Detrás del escaparate de la floristería Romero no solo se venden flores. También se respira historia, esfuerzo y una profunda unión familiar que se remonta a hace casi 30 años, cuando Nina Pacheco y su marido, Manolo, decidieron cambiar las vacas por los claveles.
Corría finales de los años setenta cuando descubrieron que la tierra de su finca era perfecta para el cultivo de flores. Empezaron con claveles rojos de los que ya casi no se ven, fragantes hasta el punto de impregnar el aire del campo. “Tuvimos que salirnos del invernadero por el olor tan intenso”, rememora Nina con nostalgia.
Décadas después, su hijo Daniel ha tomado las riendas del negocio.

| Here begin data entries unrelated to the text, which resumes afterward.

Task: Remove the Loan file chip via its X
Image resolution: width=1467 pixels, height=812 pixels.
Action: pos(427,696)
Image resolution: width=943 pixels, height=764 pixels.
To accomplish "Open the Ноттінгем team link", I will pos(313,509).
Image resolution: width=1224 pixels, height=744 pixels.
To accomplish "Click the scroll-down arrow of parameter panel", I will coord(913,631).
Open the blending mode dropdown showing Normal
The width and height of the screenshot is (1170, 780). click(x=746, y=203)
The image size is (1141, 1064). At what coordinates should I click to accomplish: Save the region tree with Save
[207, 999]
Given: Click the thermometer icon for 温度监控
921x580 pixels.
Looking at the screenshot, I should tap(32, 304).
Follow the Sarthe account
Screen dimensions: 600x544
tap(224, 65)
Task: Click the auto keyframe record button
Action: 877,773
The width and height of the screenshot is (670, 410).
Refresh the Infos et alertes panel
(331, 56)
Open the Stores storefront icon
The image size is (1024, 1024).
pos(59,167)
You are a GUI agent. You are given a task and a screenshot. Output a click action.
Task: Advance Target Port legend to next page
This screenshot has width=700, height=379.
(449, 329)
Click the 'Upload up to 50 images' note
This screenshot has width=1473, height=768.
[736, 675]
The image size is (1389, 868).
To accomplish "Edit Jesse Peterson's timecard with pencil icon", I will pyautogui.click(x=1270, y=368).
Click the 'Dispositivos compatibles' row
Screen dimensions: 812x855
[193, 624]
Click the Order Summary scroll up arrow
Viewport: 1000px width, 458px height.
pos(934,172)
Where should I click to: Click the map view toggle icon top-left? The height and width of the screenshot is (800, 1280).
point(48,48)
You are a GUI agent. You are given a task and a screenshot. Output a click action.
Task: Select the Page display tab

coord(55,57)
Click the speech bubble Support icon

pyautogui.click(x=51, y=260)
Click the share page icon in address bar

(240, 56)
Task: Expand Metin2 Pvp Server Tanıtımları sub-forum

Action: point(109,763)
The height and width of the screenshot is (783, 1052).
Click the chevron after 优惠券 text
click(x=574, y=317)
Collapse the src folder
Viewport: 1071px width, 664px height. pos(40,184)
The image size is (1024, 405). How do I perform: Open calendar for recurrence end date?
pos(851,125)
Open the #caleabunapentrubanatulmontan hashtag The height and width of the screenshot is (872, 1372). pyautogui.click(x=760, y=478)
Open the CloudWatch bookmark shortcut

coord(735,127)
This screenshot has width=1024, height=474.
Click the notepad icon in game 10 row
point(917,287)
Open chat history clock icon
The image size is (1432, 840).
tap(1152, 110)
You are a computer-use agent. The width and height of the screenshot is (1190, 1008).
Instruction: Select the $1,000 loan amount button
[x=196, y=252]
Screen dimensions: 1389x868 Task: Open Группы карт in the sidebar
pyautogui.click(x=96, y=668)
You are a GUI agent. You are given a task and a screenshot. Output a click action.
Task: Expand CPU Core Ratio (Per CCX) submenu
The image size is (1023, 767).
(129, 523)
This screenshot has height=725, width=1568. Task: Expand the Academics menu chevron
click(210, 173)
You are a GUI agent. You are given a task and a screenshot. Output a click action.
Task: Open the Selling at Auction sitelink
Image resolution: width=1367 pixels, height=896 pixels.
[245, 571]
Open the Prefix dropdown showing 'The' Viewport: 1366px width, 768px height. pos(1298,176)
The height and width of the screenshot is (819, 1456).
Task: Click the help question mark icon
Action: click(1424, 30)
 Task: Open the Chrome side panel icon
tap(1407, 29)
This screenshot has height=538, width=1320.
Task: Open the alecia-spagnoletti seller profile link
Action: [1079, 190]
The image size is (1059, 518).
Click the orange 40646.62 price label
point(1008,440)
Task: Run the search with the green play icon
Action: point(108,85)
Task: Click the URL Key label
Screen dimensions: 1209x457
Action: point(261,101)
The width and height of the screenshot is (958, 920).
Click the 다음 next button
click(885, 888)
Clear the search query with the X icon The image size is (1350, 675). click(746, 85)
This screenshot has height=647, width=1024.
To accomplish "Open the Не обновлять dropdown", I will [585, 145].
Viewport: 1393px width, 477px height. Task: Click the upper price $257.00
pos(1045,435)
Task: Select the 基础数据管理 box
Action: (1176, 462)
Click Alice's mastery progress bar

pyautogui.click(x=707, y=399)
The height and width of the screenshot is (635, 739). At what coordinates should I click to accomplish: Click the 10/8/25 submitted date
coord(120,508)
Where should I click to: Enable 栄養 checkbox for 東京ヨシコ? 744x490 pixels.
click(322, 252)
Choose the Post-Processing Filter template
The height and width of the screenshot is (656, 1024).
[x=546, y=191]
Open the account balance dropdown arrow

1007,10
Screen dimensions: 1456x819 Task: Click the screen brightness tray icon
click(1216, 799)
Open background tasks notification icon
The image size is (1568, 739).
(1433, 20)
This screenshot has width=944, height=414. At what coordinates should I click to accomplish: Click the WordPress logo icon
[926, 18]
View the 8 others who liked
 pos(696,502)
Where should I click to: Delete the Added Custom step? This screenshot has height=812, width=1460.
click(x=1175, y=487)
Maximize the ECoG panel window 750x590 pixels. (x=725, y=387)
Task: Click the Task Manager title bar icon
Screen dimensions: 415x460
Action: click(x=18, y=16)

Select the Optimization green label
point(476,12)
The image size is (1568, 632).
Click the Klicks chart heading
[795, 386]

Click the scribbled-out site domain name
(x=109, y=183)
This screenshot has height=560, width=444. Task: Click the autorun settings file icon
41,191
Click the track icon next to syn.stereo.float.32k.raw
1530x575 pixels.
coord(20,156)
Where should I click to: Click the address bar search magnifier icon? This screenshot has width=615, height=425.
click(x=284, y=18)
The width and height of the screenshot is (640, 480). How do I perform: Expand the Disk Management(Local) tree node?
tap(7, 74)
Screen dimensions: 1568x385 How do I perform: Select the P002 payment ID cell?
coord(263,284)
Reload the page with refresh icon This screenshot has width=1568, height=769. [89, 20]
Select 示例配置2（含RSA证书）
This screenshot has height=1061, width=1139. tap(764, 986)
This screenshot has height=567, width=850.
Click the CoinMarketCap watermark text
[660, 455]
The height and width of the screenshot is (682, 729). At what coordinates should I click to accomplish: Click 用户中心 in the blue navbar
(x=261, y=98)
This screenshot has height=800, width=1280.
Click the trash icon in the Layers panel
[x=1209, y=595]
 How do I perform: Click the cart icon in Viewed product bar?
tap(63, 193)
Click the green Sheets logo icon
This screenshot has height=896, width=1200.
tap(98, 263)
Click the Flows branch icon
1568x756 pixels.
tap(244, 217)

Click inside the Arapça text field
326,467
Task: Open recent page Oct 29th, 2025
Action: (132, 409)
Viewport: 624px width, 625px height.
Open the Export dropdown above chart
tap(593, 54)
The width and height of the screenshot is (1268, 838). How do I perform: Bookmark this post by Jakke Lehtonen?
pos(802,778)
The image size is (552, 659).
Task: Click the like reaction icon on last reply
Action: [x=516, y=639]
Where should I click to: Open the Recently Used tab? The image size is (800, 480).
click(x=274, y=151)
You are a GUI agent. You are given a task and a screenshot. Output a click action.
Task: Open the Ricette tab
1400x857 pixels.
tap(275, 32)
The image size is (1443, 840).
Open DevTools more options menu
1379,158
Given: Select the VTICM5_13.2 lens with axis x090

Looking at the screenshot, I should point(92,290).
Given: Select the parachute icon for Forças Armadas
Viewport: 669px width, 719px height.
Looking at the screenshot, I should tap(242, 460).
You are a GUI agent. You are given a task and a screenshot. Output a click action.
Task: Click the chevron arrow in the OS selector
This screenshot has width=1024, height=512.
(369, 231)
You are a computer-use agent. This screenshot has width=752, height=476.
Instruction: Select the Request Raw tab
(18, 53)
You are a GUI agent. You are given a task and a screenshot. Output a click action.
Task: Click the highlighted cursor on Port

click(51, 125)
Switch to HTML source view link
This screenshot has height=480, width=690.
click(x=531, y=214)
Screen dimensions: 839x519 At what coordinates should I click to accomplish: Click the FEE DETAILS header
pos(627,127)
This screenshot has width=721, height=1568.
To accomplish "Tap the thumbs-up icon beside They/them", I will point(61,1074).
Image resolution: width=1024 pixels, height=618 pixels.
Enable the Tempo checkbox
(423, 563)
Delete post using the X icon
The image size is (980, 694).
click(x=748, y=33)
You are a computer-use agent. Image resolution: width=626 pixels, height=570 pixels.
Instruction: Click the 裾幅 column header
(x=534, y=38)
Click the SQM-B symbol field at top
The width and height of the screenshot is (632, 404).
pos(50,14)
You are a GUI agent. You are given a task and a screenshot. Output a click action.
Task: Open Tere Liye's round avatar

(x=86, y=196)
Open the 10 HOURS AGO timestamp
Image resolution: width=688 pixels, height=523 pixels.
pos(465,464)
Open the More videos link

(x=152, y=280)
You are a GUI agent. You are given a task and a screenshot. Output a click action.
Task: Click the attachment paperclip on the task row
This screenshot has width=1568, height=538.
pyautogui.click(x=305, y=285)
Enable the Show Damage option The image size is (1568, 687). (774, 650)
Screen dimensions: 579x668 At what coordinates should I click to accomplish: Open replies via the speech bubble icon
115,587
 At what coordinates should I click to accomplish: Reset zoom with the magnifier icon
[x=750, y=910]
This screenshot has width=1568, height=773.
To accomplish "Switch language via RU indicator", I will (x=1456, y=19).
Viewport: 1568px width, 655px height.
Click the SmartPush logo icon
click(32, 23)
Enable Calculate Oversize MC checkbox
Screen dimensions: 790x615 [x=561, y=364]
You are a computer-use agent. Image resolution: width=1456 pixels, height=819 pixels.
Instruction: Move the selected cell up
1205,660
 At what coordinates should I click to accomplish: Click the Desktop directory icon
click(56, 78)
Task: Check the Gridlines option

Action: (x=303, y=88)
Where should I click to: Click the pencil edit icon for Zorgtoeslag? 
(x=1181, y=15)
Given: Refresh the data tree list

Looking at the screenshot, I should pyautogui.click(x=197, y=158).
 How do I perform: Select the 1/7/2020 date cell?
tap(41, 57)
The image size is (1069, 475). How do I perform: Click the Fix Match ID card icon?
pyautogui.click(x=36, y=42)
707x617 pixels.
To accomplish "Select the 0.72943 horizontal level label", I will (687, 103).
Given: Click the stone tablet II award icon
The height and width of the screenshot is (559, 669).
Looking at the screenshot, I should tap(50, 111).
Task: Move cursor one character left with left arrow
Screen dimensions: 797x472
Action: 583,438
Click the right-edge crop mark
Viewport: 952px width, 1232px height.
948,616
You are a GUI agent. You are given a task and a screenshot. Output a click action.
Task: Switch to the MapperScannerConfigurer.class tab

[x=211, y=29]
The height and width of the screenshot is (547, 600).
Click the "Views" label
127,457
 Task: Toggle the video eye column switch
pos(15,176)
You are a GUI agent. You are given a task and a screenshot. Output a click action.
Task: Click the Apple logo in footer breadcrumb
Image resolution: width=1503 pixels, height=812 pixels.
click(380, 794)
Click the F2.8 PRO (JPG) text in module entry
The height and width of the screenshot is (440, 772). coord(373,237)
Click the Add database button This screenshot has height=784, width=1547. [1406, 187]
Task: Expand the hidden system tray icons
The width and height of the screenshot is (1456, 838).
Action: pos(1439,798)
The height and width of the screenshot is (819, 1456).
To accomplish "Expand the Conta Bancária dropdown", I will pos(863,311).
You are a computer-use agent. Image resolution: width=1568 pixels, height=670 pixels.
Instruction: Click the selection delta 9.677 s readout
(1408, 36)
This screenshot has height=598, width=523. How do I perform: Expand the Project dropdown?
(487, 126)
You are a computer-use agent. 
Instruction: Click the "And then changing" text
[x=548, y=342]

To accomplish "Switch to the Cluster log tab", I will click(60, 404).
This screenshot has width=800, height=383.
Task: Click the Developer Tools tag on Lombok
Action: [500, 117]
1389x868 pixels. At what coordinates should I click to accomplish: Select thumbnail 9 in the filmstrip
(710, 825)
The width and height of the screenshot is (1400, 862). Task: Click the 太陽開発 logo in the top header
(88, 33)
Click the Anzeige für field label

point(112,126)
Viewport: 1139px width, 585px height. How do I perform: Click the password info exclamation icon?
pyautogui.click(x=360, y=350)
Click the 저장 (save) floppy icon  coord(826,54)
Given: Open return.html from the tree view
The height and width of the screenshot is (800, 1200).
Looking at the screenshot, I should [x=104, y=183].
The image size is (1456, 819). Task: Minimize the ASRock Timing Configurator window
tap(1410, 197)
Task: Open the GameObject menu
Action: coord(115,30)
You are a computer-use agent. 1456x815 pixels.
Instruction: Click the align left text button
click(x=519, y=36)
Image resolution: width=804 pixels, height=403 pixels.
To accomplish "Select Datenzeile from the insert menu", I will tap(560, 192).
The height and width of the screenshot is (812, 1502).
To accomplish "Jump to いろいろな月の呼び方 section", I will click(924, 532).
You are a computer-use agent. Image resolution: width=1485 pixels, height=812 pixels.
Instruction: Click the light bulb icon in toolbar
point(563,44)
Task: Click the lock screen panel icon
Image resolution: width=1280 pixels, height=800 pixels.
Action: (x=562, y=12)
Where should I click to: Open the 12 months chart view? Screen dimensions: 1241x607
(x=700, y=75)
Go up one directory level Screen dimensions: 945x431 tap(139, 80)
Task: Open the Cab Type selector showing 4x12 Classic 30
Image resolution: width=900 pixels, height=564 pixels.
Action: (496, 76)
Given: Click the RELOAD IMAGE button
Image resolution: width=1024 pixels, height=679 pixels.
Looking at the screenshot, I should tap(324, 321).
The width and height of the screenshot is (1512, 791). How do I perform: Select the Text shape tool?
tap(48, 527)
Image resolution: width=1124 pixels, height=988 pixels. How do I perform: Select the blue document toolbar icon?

Tras vivir y trabajar en Barcelona desde los 17 años, regresó al pueblo cuando su hermana —quien había continuado el negocio tras la jubilación de Nina— enfermó. “Nunca había llevado mi propio negocio, pero me adapté rápido. Esto lo he vivido siempre”, cuenta Daniel, agradecido de poder continuar con una tradición que forma parte de su infancia.
La floristería no es solo un sustento, es una seña de identidad. En fechas como el Día de la Madre, la tienda se llena de macetas, flores frescas y encargos especiales que requieren semanas de preparación. Pero el esfuerzo vale la pena, y así lo siente Nina al ver que el negocio sigue vivo en manos de su hijo. “Me daba mucha pena cerrarla. Gracias a Dios, Dani la sigue. Ya va para 50 años, y eso no es poco”, dice con orgullo.
Hoy, mientras las flores se preparan para adornar hogares y despertar recuerdos, la floristería Romero sigue siendo mucho más que un comercio: es el fruto de una vida dedicada al cultivo de la belleza y al amor por lo que se hace.